_INSTRUCTIONS FOR THE TASK_. Turn the rows below into a numbered list, skipping any blank lines.

_RECORDS FOR THIS EXERCISE_.
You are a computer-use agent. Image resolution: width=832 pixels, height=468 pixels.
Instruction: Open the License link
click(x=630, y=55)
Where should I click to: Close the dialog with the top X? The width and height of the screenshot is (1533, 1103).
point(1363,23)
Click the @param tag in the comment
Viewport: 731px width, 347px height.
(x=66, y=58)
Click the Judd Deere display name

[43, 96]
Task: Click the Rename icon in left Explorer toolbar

_EXPECTED OUTPUT_.
1. You are a computer-use agent. Image resolution: width=832 pixels, height=468 pixels.
2. Instruction: Open the License link
3. click(x=630, y=55)
4. Where should I click to: Close the dialog with the top X? The width and height of the screenshot is (1533, 1103).
5. point(1363,23)
6. Click the @param tag in the comment
7. Viewport: 731px width, 347px height.
8. (x=66, y=58)
9. Click the Judd Deere display name
10. [43, 96]
11. Task: Click the Rename icon in left Explorer toolbar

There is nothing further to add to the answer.